DynSplit-KV: Dynamic Semantic Splitting for KVCache Compression in Efficient Long-Context LLM Inference
This addresses the problem of inefficient long-context inference for LLM users by introducing a novel dynamic approach to KVCache compression, offering significant performance gains.
The paper tackles the memory bottleneck of Key-Value Cache in long-context LLM inference by proposing DynSplit-KV, a compression method that uses dynamic semantic splitting to improve accuracy by 49.9% and achieve a 2.2x speedup with 2.6x memory reduction.
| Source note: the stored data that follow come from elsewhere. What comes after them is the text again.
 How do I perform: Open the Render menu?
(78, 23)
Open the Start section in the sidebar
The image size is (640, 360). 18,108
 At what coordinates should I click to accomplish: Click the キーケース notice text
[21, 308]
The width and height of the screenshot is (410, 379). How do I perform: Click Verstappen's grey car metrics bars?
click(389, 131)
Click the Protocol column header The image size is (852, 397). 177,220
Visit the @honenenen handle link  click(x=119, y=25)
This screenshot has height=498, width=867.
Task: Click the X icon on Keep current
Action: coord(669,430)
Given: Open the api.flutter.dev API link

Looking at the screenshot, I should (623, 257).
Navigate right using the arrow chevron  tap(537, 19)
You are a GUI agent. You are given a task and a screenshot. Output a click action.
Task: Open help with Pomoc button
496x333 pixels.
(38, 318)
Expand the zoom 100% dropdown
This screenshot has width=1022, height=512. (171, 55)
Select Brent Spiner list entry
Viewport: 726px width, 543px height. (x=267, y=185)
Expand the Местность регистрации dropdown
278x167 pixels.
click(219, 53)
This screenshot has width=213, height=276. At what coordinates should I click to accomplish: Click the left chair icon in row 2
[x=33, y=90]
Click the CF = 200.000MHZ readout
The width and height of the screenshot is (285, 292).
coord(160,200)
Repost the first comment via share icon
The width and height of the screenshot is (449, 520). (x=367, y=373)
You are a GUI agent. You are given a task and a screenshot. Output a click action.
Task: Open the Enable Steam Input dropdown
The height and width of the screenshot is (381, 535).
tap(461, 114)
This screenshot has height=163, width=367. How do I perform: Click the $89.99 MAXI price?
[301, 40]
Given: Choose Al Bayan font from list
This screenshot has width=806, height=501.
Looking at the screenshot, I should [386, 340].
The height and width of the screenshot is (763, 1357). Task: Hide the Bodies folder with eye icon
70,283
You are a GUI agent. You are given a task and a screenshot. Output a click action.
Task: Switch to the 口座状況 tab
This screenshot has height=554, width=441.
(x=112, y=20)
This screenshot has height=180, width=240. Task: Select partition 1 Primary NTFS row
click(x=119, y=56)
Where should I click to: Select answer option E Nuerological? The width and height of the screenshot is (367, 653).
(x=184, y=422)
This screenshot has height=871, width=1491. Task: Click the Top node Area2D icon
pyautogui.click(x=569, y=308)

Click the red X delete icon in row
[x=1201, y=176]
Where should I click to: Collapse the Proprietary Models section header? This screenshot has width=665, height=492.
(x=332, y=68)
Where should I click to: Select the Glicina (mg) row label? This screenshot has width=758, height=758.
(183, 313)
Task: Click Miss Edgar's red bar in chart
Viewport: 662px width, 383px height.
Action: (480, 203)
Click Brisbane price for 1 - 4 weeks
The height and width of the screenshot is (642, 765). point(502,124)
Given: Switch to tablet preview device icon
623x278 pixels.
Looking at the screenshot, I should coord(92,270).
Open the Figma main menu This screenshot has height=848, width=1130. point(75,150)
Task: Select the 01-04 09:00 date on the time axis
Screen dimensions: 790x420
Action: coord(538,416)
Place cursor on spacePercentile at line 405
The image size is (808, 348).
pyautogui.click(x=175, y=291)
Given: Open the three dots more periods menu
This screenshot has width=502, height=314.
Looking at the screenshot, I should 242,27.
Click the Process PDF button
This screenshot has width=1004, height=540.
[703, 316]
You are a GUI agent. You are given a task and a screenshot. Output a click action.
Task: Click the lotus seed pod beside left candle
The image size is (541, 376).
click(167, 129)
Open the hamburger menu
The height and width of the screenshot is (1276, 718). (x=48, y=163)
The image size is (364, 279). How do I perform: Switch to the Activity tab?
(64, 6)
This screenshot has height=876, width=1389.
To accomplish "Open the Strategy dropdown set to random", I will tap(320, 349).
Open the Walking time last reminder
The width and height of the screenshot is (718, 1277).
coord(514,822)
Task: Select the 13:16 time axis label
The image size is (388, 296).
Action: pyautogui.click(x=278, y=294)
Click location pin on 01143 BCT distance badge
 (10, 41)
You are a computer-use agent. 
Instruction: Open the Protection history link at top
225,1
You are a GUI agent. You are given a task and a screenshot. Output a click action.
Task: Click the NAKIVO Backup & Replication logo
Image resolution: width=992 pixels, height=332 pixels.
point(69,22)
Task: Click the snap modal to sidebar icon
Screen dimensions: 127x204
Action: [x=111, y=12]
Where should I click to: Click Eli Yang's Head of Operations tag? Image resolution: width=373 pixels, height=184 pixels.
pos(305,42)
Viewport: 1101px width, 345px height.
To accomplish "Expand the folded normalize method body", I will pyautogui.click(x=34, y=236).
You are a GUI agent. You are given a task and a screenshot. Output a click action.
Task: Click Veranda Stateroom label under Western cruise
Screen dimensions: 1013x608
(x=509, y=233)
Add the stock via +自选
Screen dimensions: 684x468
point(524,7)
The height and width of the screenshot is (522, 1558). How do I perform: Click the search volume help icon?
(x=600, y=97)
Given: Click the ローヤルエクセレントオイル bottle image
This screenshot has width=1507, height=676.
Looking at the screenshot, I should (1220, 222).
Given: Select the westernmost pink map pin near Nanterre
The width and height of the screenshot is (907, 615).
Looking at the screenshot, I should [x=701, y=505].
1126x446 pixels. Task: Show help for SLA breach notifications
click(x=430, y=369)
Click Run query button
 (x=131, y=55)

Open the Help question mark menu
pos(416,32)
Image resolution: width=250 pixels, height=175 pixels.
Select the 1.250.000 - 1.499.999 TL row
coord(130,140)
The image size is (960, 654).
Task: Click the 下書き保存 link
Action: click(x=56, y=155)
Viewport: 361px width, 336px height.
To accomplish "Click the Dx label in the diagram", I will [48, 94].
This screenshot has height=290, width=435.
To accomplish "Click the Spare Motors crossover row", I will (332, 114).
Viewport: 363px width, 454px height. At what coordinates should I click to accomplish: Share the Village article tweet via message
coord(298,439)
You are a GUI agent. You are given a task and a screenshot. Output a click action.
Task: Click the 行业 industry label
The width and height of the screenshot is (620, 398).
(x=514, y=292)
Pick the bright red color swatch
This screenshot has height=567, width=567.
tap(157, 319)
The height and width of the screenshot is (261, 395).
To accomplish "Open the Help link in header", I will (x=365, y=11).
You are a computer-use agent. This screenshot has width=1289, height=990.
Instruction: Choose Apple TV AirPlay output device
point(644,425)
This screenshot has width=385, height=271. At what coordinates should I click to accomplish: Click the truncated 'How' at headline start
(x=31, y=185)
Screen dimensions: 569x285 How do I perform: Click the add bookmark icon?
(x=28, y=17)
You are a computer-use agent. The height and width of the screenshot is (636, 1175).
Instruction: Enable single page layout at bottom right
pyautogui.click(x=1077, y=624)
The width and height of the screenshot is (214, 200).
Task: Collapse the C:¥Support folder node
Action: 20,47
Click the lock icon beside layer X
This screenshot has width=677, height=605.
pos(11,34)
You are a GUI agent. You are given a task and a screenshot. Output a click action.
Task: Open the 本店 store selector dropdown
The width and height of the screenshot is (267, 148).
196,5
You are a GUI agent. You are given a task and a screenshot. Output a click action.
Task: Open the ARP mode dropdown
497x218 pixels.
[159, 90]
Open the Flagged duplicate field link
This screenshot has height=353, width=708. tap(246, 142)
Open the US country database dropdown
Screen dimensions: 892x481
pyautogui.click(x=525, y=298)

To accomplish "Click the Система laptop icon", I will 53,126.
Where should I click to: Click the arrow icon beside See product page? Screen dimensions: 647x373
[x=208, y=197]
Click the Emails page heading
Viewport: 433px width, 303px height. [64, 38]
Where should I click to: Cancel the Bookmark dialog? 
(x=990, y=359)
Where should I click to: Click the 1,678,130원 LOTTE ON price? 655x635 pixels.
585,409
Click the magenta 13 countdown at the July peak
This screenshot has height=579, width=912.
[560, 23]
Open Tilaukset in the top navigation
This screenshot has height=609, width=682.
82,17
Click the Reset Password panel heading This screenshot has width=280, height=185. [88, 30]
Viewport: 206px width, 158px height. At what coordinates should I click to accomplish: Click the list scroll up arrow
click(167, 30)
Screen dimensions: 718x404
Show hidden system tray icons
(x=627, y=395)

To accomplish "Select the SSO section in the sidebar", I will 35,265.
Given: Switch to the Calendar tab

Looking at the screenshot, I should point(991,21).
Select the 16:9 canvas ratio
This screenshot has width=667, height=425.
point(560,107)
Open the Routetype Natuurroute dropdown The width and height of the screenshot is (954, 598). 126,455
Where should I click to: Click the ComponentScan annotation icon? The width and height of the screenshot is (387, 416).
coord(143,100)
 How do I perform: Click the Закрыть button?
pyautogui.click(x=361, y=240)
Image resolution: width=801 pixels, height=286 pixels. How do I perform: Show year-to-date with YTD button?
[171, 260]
Although Key-Value (KV) Cache is essential for efficient large language models (LLMs) inference, its growing memory footprint in long-context scenarios poses a significant bottleneck, making KVCache compression crucial. Current compression methods rely on rigid splitting strategies, such as fixed intervals or pre-defined delimiters. We observe that rigid splitting suffers from significant accuracy degradation (ranging from 5.5% to 55.1%) across different scenarios, owing to the scenario-dependent nature of the semantic boundaries. This highlights the necessity of dynamic semantic splitting to match semantics. To achieve this, we face two challenges. (1) Improper delimiter selection misaligns semantics with the KVCache, resulting in 28.6% accuracy loss. (2) Variable-length blocks after splitting introduce over 73.1% additional inference overhead. To address the above challenges, we propose DynSplit-KV, a KVCache compression method that dynamically identifies delimiters for splitting. We propose: (1) a dynamic importance-aware delimiter selection strategy, improving accuracy by 49.9%. (2) A uniform mapping strategy that transforms variable-length semantic blocks into a fixed-length format, reducing inference overhead by 4.9x. Experiments show that DynSplit-KV achieves the highest accuracy, 2.2x speedup compared with FlashAttention and 2.6x peak memory reduction in long-context scenarios.